[Instructions]
a - From the article on the Johnson Brothers, return the stretch from "Hailing from Happy" through "record local artists.", copied word for word.
b - According to the article on the Johnson Brothers, which earlier song was "A Passing Policeman" based on?
c - Using the article on the Johnson Brothers, explain in one to three sentences why the duo is said to closely resemble Darby and Tarlton and Wilmer Watts.
(Beginning of Page text)
= Johnson Brothers (musical group) =

American country band

The Johnson Brothers were an Old-time Country duo best known for recording at the Bristol Sessions in 1927.

Hailing from Happy Valley, Tennessee, the Johnsons were Paul Johnson, who sang and played guitar while Charles backed him on steel guitar. They were veterans of the local vaudeville and medicine show who had already done a recording session in New York who were already known to Ralph Peer when he set up an office in Bristol, Tennessee to record local artists.

Their songs are slow mournful ballads based on traditional sentimental Victorian themes like "A Passing Policeman" (based on an 1894 song "The Little Lost Child") and "The Jealous Sweetheart". On the latter song they are accompanied by an unknown musician playing the bones, a simple percussion instrument used since ancient times, particularly with black musicians. It is assumed that this was El Watson, a harmonica player who Charles Johnson would in turn back on his own single recorded at the sessions, a harmonica showcase called "Potlicker Blues" which was recorded the same day.

Stylistically in their use of duo guitar and steel guitar the Johnson Brothers closely resemble their more successful contemporaries Darby and Tarlton and Wilmer Watts.

The singles were not notably successful ("A Passing Policeman" was not even released at the time) and the Johnsons would drop out of sight with their ultimate fates unknown. El Watson is even more obscure. Although he is assumed to have been black, it is not even known for sure if he was. After Bristol, Watson disappeared from the historical records entirely.
(End of Page text)
(Beginning of Supplied entries)
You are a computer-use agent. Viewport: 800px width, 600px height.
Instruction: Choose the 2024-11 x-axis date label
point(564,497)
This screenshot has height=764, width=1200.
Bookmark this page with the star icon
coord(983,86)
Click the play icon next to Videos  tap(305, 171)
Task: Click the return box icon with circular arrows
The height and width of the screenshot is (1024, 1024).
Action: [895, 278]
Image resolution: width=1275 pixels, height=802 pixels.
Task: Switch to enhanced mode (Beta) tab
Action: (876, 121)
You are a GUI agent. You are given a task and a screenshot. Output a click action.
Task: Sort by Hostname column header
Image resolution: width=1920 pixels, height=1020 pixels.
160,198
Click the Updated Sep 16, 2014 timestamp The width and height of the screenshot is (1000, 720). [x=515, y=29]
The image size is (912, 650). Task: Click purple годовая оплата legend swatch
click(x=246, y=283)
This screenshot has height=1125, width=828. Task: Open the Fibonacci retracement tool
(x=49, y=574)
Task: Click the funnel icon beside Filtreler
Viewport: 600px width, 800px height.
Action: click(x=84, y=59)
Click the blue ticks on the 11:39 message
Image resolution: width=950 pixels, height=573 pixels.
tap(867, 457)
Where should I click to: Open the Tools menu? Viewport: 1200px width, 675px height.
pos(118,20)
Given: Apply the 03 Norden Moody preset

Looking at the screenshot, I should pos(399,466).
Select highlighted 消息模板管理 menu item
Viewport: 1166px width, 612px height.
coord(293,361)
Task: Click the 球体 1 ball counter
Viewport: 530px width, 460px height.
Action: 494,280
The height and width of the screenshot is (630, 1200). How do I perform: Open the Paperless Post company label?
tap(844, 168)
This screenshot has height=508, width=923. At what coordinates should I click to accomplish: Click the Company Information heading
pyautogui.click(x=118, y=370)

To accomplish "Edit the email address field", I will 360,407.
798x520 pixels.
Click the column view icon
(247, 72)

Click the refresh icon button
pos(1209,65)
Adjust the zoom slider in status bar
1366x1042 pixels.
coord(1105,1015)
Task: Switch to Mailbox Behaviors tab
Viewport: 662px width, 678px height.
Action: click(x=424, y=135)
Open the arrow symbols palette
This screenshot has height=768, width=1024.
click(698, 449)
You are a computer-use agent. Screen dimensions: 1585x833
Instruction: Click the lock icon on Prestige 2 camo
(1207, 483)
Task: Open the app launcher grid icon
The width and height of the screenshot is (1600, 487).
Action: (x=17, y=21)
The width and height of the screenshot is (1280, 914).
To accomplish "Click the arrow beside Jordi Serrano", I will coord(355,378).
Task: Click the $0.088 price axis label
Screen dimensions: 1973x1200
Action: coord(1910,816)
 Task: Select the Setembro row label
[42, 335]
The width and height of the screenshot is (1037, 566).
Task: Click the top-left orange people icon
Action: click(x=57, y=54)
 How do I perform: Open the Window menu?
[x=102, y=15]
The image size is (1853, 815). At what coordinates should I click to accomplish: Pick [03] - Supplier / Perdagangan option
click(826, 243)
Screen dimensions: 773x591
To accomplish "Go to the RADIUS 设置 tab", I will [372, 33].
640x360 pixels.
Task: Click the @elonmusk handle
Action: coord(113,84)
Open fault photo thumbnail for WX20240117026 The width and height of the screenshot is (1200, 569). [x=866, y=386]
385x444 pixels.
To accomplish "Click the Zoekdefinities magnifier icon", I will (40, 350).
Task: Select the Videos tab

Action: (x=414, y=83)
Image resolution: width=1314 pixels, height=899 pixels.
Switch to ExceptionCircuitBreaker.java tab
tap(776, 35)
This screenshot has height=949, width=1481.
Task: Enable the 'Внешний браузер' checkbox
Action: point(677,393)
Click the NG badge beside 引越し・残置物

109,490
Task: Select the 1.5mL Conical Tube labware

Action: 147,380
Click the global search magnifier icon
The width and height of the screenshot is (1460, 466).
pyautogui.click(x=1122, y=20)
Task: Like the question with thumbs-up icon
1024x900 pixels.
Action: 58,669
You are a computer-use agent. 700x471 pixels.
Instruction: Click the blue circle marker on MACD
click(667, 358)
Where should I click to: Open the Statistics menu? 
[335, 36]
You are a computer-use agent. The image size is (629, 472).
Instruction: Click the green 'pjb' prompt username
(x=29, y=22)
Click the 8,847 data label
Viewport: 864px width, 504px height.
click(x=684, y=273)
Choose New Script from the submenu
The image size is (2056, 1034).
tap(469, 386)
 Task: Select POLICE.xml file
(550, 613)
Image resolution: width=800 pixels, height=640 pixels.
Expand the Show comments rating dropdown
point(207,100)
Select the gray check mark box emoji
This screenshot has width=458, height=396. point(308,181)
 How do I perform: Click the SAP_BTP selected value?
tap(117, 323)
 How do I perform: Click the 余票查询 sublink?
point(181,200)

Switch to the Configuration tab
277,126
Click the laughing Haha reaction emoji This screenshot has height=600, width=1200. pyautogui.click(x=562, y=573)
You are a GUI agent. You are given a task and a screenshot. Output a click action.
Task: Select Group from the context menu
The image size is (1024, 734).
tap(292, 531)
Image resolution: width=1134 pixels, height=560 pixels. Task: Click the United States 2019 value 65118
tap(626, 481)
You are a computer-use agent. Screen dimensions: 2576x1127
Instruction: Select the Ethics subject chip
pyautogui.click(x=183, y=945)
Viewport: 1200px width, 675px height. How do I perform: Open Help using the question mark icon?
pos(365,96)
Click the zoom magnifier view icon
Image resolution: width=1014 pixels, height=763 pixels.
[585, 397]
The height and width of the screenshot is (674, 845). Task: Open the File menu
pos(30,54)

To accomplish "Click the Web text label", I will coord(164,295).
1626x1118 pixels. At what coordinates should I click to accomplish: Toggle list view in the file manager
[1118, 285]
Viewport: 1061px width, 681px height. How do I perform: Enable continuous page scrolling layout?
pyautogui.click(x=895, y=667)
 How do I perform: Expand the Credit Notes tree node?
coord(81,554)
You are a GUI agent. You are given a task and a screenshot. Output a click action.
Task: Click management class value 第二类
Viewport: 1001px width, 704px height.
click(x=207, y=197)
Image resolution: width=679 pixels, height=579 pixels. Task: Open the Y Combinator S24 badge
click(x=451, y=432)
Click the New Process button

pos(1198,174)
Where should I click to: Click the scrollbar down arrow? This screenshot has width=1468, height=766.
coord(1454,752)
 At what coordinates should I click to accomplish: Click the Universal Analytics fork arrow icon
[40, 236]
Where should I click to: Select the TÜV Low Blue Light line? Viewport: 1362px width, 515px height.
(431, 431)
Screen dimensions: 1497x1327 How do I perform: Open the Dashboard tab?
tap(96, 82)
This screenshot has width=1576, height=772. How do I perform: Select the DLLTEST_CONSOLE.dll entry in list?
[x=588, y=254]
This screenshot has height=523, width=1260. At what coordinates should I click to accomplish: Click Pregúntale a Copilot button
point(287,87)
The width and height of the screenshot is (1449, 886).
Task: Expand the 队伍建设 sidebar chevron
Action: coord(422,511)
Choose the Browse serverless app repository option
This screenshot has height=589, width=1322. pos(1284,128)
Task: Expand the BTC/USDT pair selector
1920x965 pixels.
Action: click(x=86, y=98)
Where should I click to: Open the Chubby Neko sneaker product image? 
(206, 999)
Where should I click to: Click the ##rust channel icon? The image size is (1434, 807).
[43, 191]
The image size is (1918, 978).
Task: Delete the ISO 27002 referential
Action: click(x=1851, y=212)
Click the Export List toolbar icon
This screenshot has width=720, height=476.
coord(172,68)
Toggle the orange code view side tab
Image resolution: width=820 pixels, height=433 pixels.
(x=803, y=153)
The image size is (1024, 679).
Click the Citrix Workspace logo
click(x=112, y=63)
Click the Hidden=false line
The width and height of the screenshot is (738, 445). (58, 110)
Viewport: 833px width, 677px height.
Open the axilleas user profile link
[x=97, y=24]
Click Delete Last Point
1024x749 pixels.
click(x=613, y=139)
(End of Supplied entries)
[Solutions to the tasks]
a -
Hailing from Happy Valley, Tennessee, the Johnsons were Paul Johnson, who sang and played guitar while Charles backed him on steel guitar. They were veterans of the local vaudeville and medicine show who had already done a recording session in New York who were already known to Ralph Peer when he set up an office in Bristol, Tennessee to record local artists.

b - It was based on the 1894 song "The Little Lost Child."

c - The resemblance is one of style. It comes from the Johnson Brothers' use of duo guitar and steel guitar, which matches those more successful contemporaries.